Animation, computer-generated imagery (CGI)-enhanced photography, design, performance, video, sound design, and custom-made gloves are the result of collective thinking work, forming their own body of aesthetics that will meet and dialogue with other artistic practices and discourses in a multi-disciplinary exhibition. The collaborative project explores the visual and creative potential of organic and speculative futures around one central object: the glove.
The project’s cross-disciplinary character engages and connects on different levels in the conception, production, and creation of content products, envisioning transdisciplinary scenarios where art, design, and technology meet to enable new object-related experiences to be vividly consumed.
Scenario
It is the year 2070 and humankind has achieved new concepts of aesthetics, science, and technology that allow the understanding and imitation of nature, while enabling new forms of preservation and conception processes. Artificial intelligence has granted humanity the faculty to design unique ecosystems, creating an organic and synthetic future where art and technology no longer follow traditional canons in the conception of a visual culture that vividly reinterprets life and its experience. New tools enable new creations: It is in the hand of the new enhanced humankind.
Why Gloves
The idea of fashioning the body possesses a sense of glamour that by far resides not in the mundane and limited conceptions of accessories but rather in the performative use of objects and symbols. Gloves function as a third skin and spark our imagination for ways to expand, fragment, and design the body of desire. Their use, whether in rituals, fashion, or everyday life, casts a spell that transcends sexuality and fetishism, depositing desire as part of a belief system of actant objects.

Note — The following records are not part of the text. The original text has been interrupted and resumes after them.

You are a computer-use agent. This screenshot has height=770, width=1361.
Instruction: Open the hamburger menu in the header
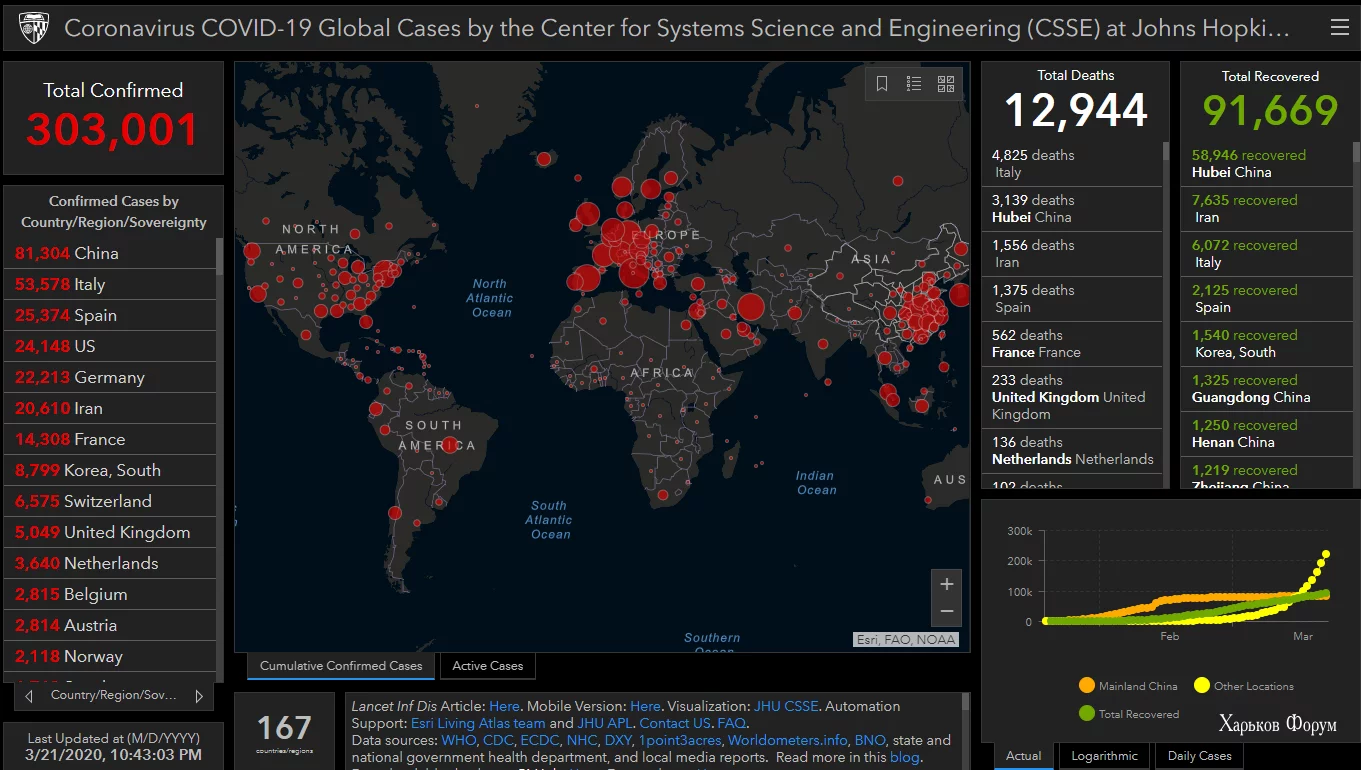pos(1339,28)
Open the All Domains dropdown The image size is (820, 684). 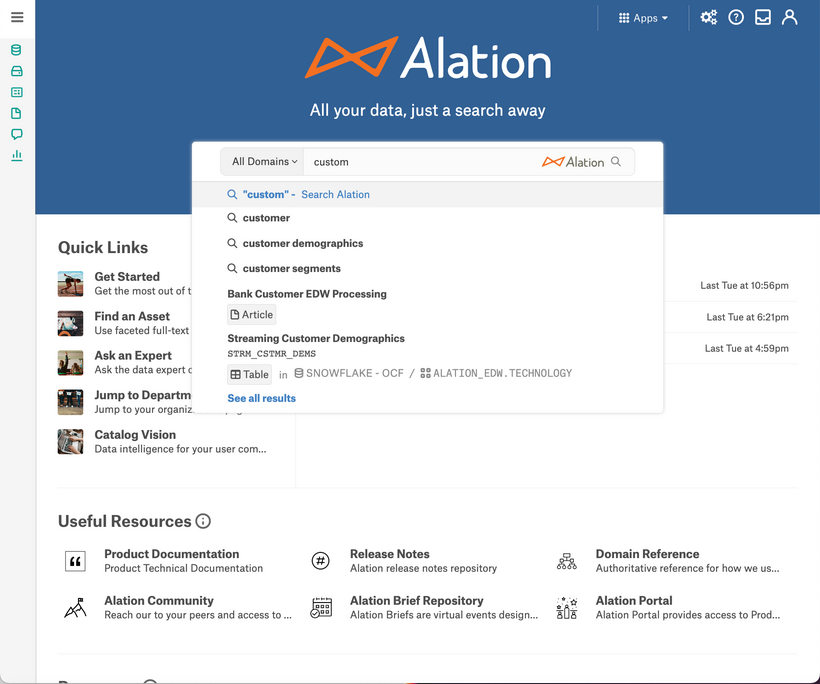(262, 161)
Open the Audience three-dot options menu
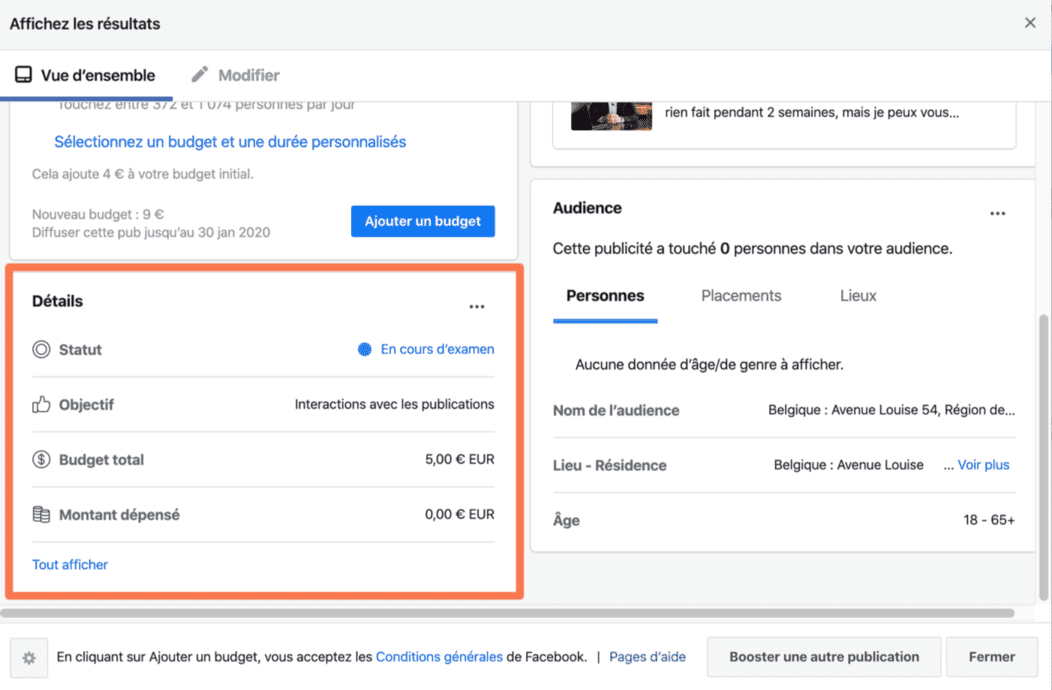The width and height of the screenshot is (1052, 690). click(997, 214)
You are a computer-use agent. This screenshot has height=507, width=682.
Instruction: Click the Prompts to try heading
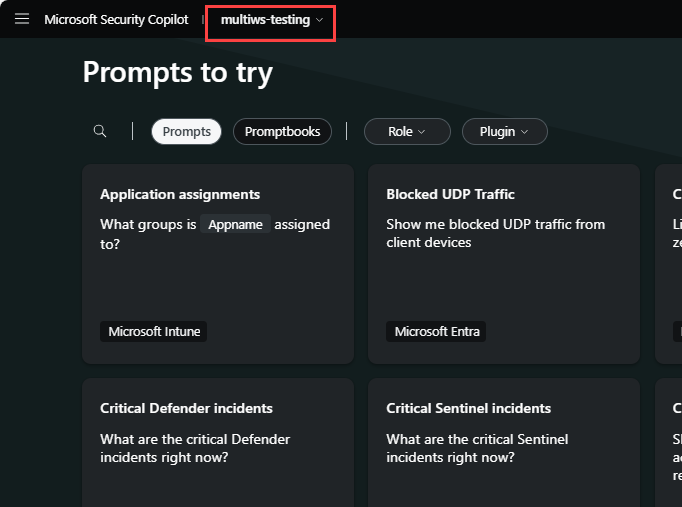(177, 72)
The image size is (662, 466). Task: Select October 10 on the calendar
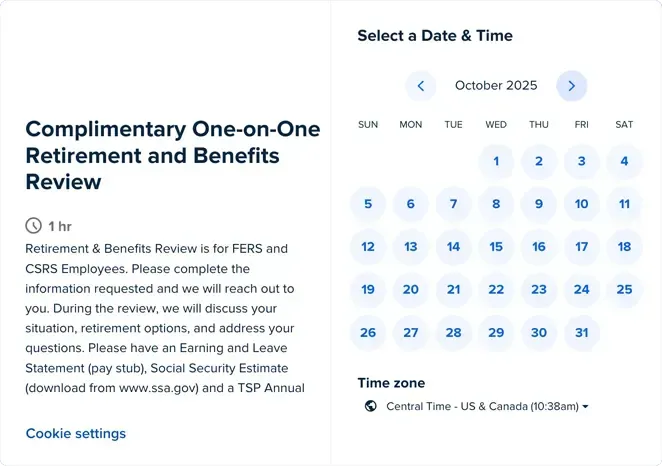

The lure created by the friction of an alien skin has the power to enhance performativity , imagination, and haptic effects, gliding away from limited conceptions of technological prosthetics, commodification, and exchange value.
3D Space
The space’s architecture was created by Adrian Bolog, with exhibition design and curatorial narrative by Maximilian Mauracher, and implies going beyond the body as a physical organism. The space represents diverse modes of inquiring the dialectic relationship between the digital/virtual and physical/material realms to position itself as part of a multiple curatorial apparatus where its speculative character and design nurtures the ideal of an organic future.